A next pair of wells (not shown) can be used as well right of the further pair 24 of wells which is a second pair of wells with respect to the further pair 24 of wells. When more pairs of wells are used the designations first and second pair of wells follows the above trend.
Reference is now made to FIG. 4 showing the surface locations of four rows of wells referred to with reference numerals 41, 42, 43 and 44. Row 41 comprises two pair of wells, each pair comprises an injection well 46 and 49, respectively and a production well 48 and 53 respectively. Row 42 comprises two pair of wells, each pair comprises an injection well 55 and 57, respectively and a production well 56 and 59 respectively. Row 43 comprises two pair of wells, each pair comprises an injection well 61 and 65, respectively and a production well 62 and 66 respectively. Row 44 comprises two pair of wells, each pair comprises an injection well 67 and 70, respectively and a production well 69 and 72 respectively. The injection wells terminate in the reservoir (not shown) and the production wells terminate in the reservoir below the injection wells.
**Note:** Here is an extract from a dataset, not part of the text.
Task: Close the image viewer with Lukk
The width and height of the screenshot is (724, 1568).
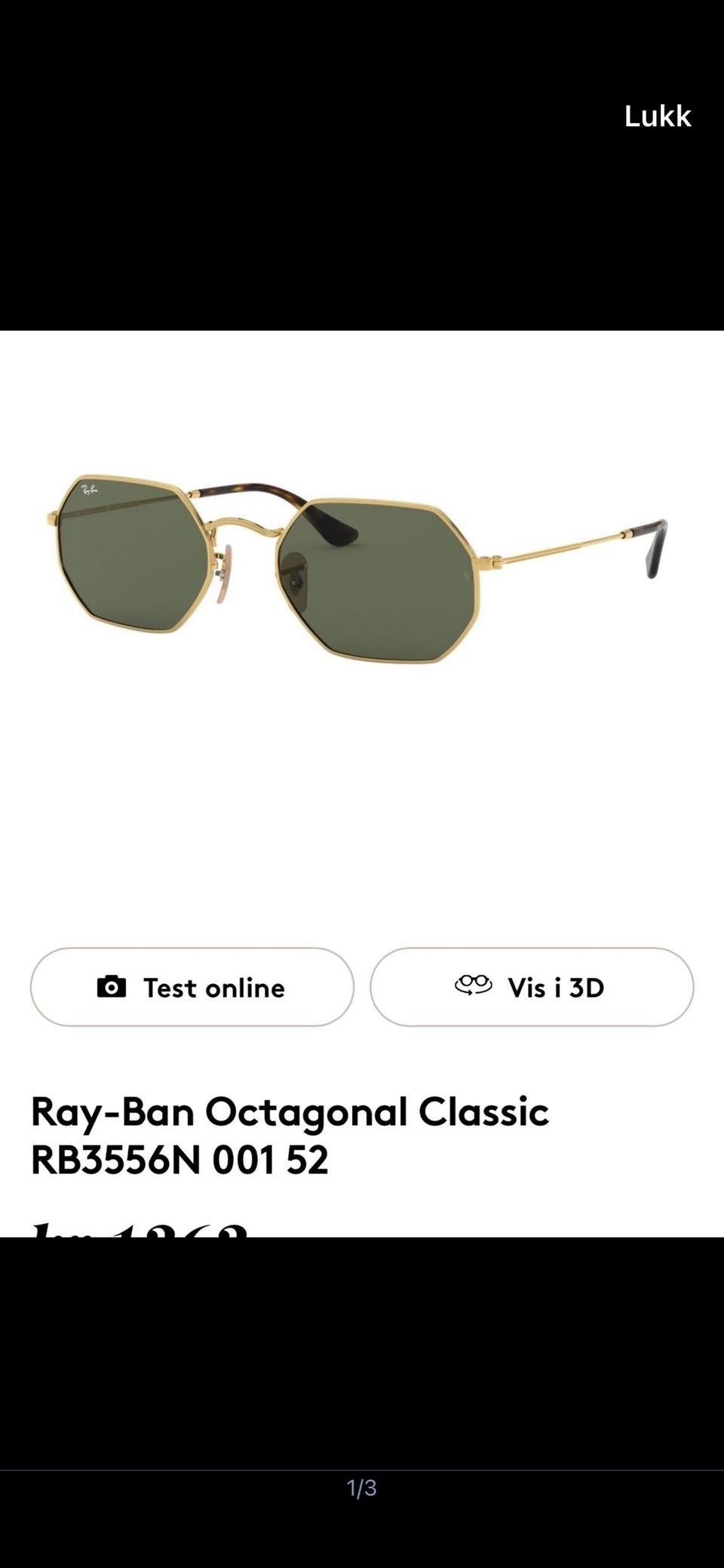Action: point(658,116)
Row 42 of wells faces row 41 of wells, and row 42 is a second row of wells with respect to row 41. Row 43, facing now 42, is a first row of wells with respect to row 42, and row 44 is a second row of wells with respect to row 43.
During normal operation permeable zones are created between the injection wells and the production wells, which comprises circulating steam through the injection wells and performing alternate steam injection and fluid production through the production wells.
Thereafter steam is injected through the injection wells, wherein the injection pressure of injection wells pertaining to the first rows 41 and 43 of wells is greater than the injection pressure of the injection wells of the second rows 42 and 44 of wells.
Suitably the difference in injection pressure between adjacent injection wells is between 50 and 2000 kPa.
Suitably the injection well and the production well of a pair of wells have a horizontal end part (not shown) which is located in the reservoir. The horizontal end parts can be parallel to each other and the horizontal end part of production well extends in a direction similar to the direction of the horizontal end part of the injection well. Suitably the wells in a row of wells are so arranged that the directions of the horizontal end parts of the wells substantially coincide with the direction of the row.
The wells have been completed with a horizontal end part, and the part of the casing in the horizontal end part open to the reservoir by perforations or other means. At least part of the opened casing can be replaced by a liner arranged in the horizontal section of the borehole.
The wells can also be completed with more than one tubing, for example a dual tubing completion so that injection is done through one tubing and production through the other tubing instead of through the annular space surrounding the tubing.